#### ACTIVITY:
Turn the listing below into a Markdown table with two columns, Row and Line. Give each line its own numbered row and leave out blank lines.

#### DATA RECORDS:
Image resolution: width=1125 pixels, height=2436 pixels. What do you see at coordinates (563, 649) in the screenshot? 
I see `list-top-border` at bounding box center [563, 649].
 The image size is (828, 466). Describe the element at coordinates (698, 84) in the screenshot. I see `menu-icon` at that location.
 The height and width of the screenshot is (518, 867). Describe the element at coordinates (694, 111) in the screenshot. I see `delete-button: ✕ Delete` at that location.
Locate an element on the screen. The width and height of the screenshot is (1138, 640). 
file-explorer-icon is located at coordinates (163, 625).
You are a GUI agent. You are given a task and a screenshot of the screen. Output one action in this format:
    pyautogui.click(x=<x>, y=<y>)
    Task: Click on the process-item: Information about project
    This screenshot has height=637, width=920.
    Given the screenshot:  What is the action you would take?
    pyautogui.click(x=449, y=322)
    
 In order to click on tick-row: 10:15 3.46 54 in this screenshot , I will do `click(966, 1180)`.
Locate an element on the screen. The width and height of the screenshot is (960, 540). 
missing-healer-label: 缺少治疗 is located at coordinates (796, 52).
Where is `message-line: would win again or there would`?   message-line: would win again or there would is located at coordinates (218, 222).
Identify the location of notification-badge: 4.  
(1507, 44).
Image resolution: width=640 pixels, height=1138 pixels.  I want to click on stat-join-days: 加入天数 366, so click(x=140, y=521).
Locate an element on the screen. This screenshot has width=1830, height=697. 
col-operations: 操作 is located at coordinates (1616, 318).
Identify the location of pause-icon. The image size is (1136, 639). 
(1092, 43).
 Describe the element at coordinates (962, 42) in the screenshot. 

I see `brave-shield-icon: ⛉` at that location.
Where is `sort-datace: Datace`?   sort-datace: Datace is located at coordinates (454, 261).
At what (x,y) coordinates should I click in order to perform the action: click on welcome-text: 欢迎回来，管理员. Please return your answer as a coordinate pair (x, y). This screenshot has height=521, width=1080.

#### SOLUTION TO THIS EXERCISE:
| Row | Line |
|---|---|
| 1 | Image resolution: width=1125 pixels, height=2436 pixels. What do you see at coordinates (563, 649) in the screenshot?  |
| 2 | I see `list-top-border` at bounding box center [563, 649]. |
| 3 |  The image size is (828, 466). Describe the element at coordinates (698, 84) in the screenshot. I see `menu-icon` at that location. |
| 4 |  The height and width of the screenshot is (518, 867). Describe the element at coordinates (694, 111) in the screenshot. I see `delete-button: ✕ Delete` at that location. |
| 5 | Locate an element on the screen. The width and height of the screenshot is (1138, 640).  |
| 6 | file-explorer-icon is located at coordinates (163, 625). |
| 7 | You are a GUI agent. You are given a task and a screenshot of the screen. Output one action in this format: |
| 8 |     pyautogui.click(x=<x>, y=<y>) |
| 9 |     Task: Click on the process-item: Information about project |
| 10 |     This screenshot has height=637, width=920. |
| 11 |     Given the screenshot:  What is the action you would take? |
| 12 |     pyautogui.click(x=449, y=322) |
| 13 |  In order to click on tick-row: 10:15 3.46 54 in this screenshot , I will do `click(966, 1180)`. |
| 14 | Locate an element on the screen. The width and height of the screenshot is (960, 540).  |
| 15 | missing-healer-label: 缺少治疗 is located at coordinates (796, 52). |
| 16 | Where is `message-line: would win again or there would`?   message-line: would win again or there would is located at coordinates (218, 222). |
| 17 | Identify the location of notification-badge: 4.   |
| 18 | (1507, 44). |
| 19 | Image resolution: width=640 pixels, height=1138 pixels.  I want to click on stat-join-days: 加入天数 366, so click(x=140, y=521). |
| 20 | Locate an element on the screen. This screenshot has width=1830, height=697.  |
| 21 | col-operations: 操作 is located at coordinates (1616, 318). |
| 22 | Identify the location of pause-icon. The image size is (1136, 639).  |
| 23 | (1092, 43). |
| 24 |  Describe the element at coordinates (962, 42) in the screenshot.  |
| 25 | I see `brave-shield-icon: ⛉` at that location. |
| 26 | Where is `sort-datace: Datace`?   sort-datace: Datace is located at coordinates (454, 261). |
| 27 | At what (x,y) coordinates should I click in order to perform the action: click on welcome-text: 欢迎回来，管理员. Please return your answer as a coordinate pair (x, y). This screenshot has height=521, width=1080. |